The goal is to divide the chessboard into n blocks. For each cut, only one chessboard can be selected for operation. Given the value in the block, the minimum total variance is calculated.

• Analysis question type

The data range is not too large. Seek the maximum value and try to use DP.
According to the form, it can be divided into two sides, with the meaning of divide and conquer. Try to use the thinking mode of interval DP to solve the problem.

• Analysis of dynamic transfer equation

Determine the nature of DP set. Because it is partitioned and does not interfere with each other, the first four dimensions represent the coordinates of the upper left corner and the lower right corner, because it can only be tangent n − 1 n-1 n − 1 times, there is a limit on the number of times, so you have to add one dimension to record the number of times. The value represented is the total square difference of the region. (the average is the total number / n. after entering, you will know the average value, which can be solved directly according to the variance formula, using the interval prefix and)
There are two cutting methods after a given chessboard, one is cross cutting and the other is vertical cutting. After cutting, which part must be selected for the next operation. This diagram is simple and clear, showing all the States.

It's a bit like divide and conquer, so write DP recursively.

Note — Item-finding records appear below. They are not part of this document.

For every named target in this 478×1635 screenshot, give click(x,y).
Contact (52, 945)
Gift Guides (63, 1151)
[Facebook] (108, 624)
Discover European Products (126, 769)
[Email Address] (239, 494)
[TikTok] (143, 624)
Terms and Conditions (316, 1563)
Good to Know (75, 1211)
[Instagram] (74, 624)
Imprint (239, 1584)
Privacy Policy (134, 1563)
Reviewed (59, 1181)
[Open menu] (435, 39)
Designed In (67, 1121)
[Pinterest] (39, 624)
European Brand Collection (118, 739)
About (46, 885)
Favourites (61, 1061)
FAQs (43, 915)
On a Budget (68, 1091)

Dynamic programming equation, please see the code~

# AC code

```#include<bits/stdc++.h>
using namespace std;

#define _for(i, a, b) for (int i = (a); i < (b); ++i)
#define _rep(i, a, b) for (int i = (a); i <= (b); ++i)
#define For(i, a, b) for (int i = (a); i >= (b); --i)
#define debug(a) cout << #a << " = " << a << ENDL
#define ENDL "\n"
#define x first
#define y second
typedef long long ll;
typedef pair<int, int> pii;
typedef vector<int> vi;

const int N = 15 + 5, M = 8 + 5, INF = 0x3f3f3f3f;
int m = 8, n;
double X, s[M][M], f[M][M][M][M][N];

double Get(int x1, int y1, int x2, int y2) {
double sum = s[x2][y2] - s[x1 - 1][y2] - s[x2][y1 - 1] + s[x1 - 1][y1 - 1] - X;
return sum * sum / n;
}

double dp(int x1, int y1, int x2, int y2, int k) {
double& v = f[x1][y1][x2][y2][k];
if (v >= 0) return v;
if (k == 1) return v = Get(x1, y1, x2, y2);

v = INF;
_rep(i, y1, y2) {
v = min(v, Get(x1, y1, x2, i) + dp(x1, i + 1, x2, y2, k - 1));
v = min(v, dp(x1, y1, x2, i, k - 1) + Get(x1, i + 1, x2, y2));
}

_rep(i, x1, x2) {
v = min(v, Get(x1, y1, i, y2) + dp(i + 1, y1, x2, y2, k - 1));
v = min(v, dp(x1, y1, i, y2, k - 1) + Get(i + 1, y1, x2, y2));
}
return v;
}

int main() {
#ifdef LOCAL
freopen("data.in", "r", stdin);
#endif
ios::sync_with_stdio(false);
cin.tie(0), cout.tie(0);

cin >> n;
_rep(i, 1, m) _rep(j, 1, m) {
cin >> s[i][j];
s[i][j] += s[i - 1][j] + s[i][j - 1] - s[i - 1][j - 1];
}
X = s[m][m] / n;

memset(f, -1, sizeof f);
printf("%0.3lf\n", sqrt(dp(1, 1, m, m, n)));
return 0;
}
```

# reflect

This topic has been done once, so I didn't take it seriously, resulting in a waste of time!!
We must pay attention to the first step of the problem!!!!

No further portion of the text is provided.